In both poems, the idea of social performance is explored. For instance, in "The Wanderer," the speaker says that he would spend all night speaking to himself about his cares since nobody can express his feelings to or the thought of his heart (Straus 281). He claims to understand that there is a fine custom to lock his heart tight and work on his emotions or thoughts. The words of weary hearts can not withstand fate. Thus, as eager to achieve, one should make sure that sorrowful thoughts are shut fast in his breasts coffer. The same message is passed in "The Wife's Lament," whereby the author argues that if a young person is ever sad and experiencing a heavy heart, he should at the same time ensure that he has tried to find countenance, however surging the sorrows may be.

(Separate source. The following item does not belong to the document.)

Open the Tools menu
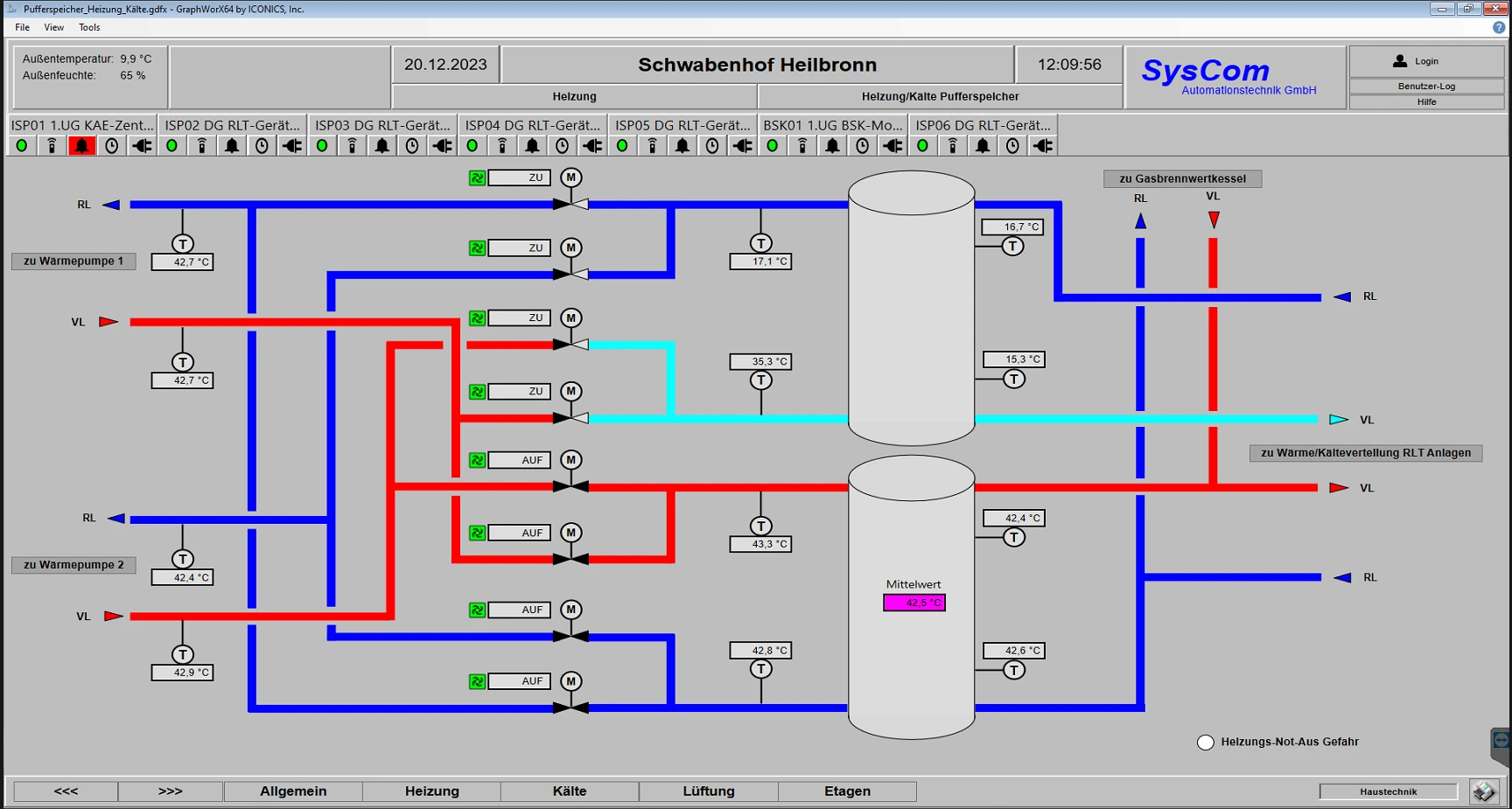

In summary, the two texts, "The Wanderer" and "The Wife's Lament," share a lot of similarities though there are still a few evident differences. For instance, the theme of isolation is common between them, whereby they involve losing a lover and home. In both, the major characters are subject to sorrowfulness, suffering, and loneliness as they work towards retaining what they lost or at least making something out of themselves. However, in direct opposition to the masculinity image presented in the "Wanderer," the speaker in "The Wife's Lament" is a female despite the arguments raised against it based on tonal characteristics. Hence, logically speaking, the author can only be a female since it is highly unlikely that the poem can be written by a male in the guise of a female persona.

Works cited

Grace, Nancy M. "Ruth Weiss’s Desert Journal: A Modern-Beat-Pomo Performance." Reconstructing the Beats. Palgrave Macmillan, New York, 2004. 57-71.

Lench, Elinor. "The Wife's Lament: A Poem of the Living Dead." Comitatus: A Journal of Medieval and Renaissance Studies 1.1 (1970).

Straus, Barrie Ruth. "Women's Words as Weapons: Speech as Action in" The Wife's Lament"." Texas Studies in Literature and Language 23.2 (1981): 268-285.